Among the ideas: commit to making up for bouts of low inflation with periods of above-target inflation; target economic output, rather than inflation directly; and use negative interest rates to force businesses to invest and banks to lend during downturns.
SHOCK ABSORBERS FOR A NEW WORLD
All would, their advocates say, act as shock absorbers to cushion economic weakness and shorten recessions.
Each would differ, to greater or lesser degrees, from the Fed's current approach, by which it aims for 2 percent inflation and a loosely defined ideal of full employment.
And all would depend critically on households, businesses and financial markets understanding the framework, and reacting accordingly.
Average inflation targeting is the framework option that has attracted the most support so far. The idea, New York Fed President John Williams (NYSE:WMB) explained, is to aim for inflation to average out at 2 percent over a given period - say, a year and a half.
When inflation falls during periods of economic stress, the central bank would respond by keeping easy policy in place until inflation rises above 2 percent and stays there for a time.
If households and businesses know they can count on higher inflation in the future, they will borrow and spend more during recessions, which would theoretically speed the economy's return to health. But for the plan to work, spenders will have to believe the Fed really will drive inflation higher in the future.

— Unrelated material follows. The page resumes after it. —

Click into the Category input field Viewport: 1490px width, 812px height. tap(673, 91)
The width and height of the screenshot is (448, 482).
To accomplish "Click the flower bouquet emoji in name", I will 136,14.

By contrast, negative rates would stimulate the economy by punishing businesses for not putting money to work in the economy; if they just keep their money at the bank, they'll end up paying for the privilege. For such a regime to be accepted, however, ordinary people would need to feel sure they wouldn't be punished as well.
Fed policymakers have largely rejected negative rates, but some central banks have tried it and academics like Harvard University professor Kenneth Rogoff, who presented his work at the Hoover conference, maintain it is a viable option.
Not everyone at the conference was sold on the benefits of a new framework, not even the Fed policymakers who were presenting some of the ideas.
"The bar for change is high,” San Francisco Fed chief Mary Daly said. “It can be costly to make mistakes in this space.”
St. Louis Fed chief James Bullard has long advocated a framework known as nominal GDP targeting where the Fed would target a specific level of economic output rather than prices directly.
But even as he gave a new pitch for the idea, he expressed trepidation with such a radical change: experimenting with the way the world's biggest central bank does business, he said, could "unleash chaos" in global financial markets.
One of the challenges of selling a new framework is that for the past 10 years, central banks globally have failed to deliver on their current 2-percent inflation targets, the prevailing international standard.
To Cleveland Fed's Mester, having a set of rules, whatever they may be, could make policy more effective by making it easier for people to understand the aims, and limits, of Fed actions.
And Fed policymakers in Palo Alto seemed keen on exploring new ideas. The Fed has half a dozen more events around the framework review planned for the rest of the year.
Most in the audience gave the Fed credit for tackling the issue. Said Dartmouth College economics professor Andy Levin, "The Fed needs to find something new."